Exercise objective -
Copy the data below word for word, starting at the line containing "coordinates (890, 47)." and ending after the line containing "(1056, 1375).".
┄┄┄┄┄┄┄┄┄┄
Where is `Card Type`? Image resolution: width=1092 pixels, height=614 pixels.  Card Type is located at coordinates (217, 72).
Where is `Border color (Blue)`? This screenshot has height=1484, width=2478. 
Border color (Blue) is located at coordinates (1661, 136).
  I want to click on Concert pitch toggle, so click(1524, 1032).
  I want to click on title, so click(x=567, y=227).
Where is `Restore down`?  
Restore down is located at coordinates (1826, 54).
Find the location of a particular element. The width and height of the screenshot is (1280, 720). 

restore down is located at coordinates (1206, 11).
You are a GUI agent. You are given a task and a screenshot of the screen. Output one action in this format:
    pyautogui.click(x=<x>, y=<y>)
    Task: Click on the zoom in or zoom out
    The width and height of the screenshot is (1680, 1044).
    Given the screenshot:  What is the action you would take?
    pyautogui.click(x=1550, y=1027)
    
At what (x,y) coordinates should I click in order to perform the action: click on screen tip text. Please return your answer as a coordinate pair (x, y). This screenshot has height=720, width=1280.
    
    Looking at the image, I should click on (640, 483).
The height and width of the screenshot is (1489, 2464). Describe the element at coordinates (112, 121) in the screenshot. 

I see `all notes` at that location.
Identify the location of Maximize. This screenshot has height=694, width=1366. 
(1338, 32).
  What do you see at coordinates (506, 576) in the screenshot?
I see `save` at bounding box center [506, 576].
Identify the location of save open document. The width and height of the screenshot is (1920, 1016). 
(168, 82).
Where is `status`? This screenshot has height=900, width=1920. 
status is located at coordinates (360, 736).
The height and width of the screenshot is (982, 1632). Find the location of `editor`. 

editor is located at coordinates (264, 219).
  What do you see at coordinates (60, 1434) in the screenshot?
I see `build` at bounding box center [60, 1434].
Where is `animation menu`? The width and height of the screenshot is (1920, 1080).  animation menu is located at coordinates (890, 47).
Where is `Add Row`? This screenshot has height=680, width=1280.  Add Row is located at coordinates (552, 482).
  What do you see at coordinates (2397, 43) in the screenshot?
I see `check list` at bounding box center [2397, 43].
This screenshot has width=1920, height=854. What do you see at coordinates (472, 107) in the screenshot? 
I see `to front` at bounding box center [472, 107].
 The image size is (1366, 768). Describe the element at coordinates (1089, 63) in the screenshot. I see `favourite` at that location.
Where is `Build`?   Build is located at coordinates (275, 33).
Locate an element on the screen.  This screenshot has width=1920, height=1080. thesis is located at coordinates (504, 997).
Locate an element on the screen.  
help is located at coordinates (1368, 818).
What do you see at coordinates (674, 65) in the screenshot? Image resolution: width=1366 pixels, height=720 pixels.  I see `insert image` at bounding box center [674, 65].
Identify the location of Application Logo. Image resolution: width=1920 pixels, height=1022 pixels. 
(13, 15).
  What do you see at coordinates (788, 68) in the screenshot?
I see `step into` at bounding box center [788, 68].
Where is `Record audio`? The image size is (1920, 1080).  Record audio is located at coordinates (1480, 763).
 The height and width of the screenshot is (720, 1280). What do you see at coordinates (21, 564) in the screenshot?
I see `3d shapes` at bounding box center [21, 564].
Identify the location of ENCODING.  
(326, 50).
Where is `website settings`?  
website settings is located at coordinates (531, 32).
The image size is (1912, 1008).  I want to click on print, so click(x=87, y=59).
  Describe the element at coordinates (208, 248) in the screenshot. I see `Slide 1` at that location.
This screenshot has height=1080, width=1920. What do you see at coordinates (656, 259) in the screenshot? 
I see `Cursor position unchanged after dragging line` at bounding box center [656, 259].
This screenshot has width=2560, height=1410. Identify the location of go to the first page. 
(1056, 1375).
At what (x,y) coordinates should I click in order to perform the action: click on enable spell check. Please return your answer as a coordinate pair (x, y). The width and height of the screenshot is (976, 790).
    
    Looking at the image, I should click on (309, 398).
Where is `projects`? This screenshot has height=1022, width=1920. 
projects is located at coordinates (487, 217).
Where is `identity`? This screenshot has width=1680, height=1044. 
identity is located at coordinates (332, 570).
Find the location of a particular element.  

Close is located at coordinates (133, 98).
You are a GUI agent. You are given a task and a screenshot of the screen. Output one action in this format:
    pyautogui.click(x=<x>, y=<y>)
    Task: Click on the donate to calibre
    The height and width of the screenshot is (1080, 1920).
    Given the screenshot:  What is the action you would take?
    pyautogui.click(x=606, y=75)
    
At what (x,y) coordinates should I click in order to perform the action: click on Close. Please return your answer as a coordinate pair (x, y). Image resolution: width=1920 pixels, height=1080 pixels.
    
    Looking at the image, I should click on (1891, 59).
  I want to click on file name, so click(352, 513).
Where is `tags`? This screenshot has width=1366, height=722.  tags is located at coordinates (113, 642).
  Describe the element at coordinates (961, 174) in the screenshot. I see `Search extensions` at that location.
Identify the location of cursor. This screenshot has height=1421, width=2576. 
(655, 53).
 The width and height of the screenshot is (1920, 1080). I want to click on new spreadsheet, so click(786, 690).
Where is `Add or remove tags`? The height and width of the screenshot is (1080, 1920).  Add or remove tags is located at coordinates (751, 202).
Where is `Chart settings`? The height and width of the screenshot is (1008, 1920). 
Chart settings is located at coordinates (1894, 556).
┄┄┄┄┄┄┄┄┄┄
Result -
Where is `animation menu`? The width and height of the screenshot is (1920, 1080).  animation menu is located at coordinates (890, 47).
Where is `Add Row`? This screenshot has height=680, width=1280.  Add Row is located at coordinates (552, 482).
  What do you see at coordinates (2397, 43) in the screenshot?
I see `check list` at bounding box center [2397, 43].
This screenshot has width=1920, height=854. What do you see at coordinates (472, 107) in the screenshot? 
I see `to front` at bounding box center [472, 107].
 The image size is (1366, 768). Describe the element at coordinates (1089, 63) in the screenshot. I see `favourite` at that location.
Where is `Build`?   Build is located at coordinates (275, 33).
Locate an element on the screen.  This screenshot has width=1920, height=1080. thesis is located at coordinates (504, 997).
Locate an element on the screen.  
help is located at coordinates (1368, 818).
What do you see at coordinates (674, 65) in the screenshot? Image resolution: width=1366 pixels, height=720 pixels.  I see `insert image` at bounding box center [674, 65].
Identify the location of Application Logo. Image resolution: width=1920 pixels, height=1022 pixels. 
(13, 15).
  What do you see at coordinates (788, 68) in the screenshot?
I see `step into` at bounding box center [788, 68].
Where is `Record audio`? The image size is (1920, 1080).  Record audio is located at coordinates (1480, 763).
 The height and width of the screenshot is (720, 1280). What do you see at coordinates (21, 564) in the screenshot?
I see `3d shapes` at bounding box center [21, 564].
Identify the location of ENCODING.  
(326, 50).
Where is `website settings`?  
website settings is located at coordinates (531, 32).
The image size is (1912, 1008).  I want to click on print, so click(x=87, y=59).
  Describe the element at coordinates (208, 248) in the screenshot. I see `Slide 1` at that location.
This screenshot has height=1080, width=1920. What do you see at coordinates (656, 259) in the screenshot? 
I see `Cursor position unchanged after dragging line` at bounding box center [656, 259].
This screenshot has width=2560, height=1410. Identify the location of go to the first page. 
(1056, 1375).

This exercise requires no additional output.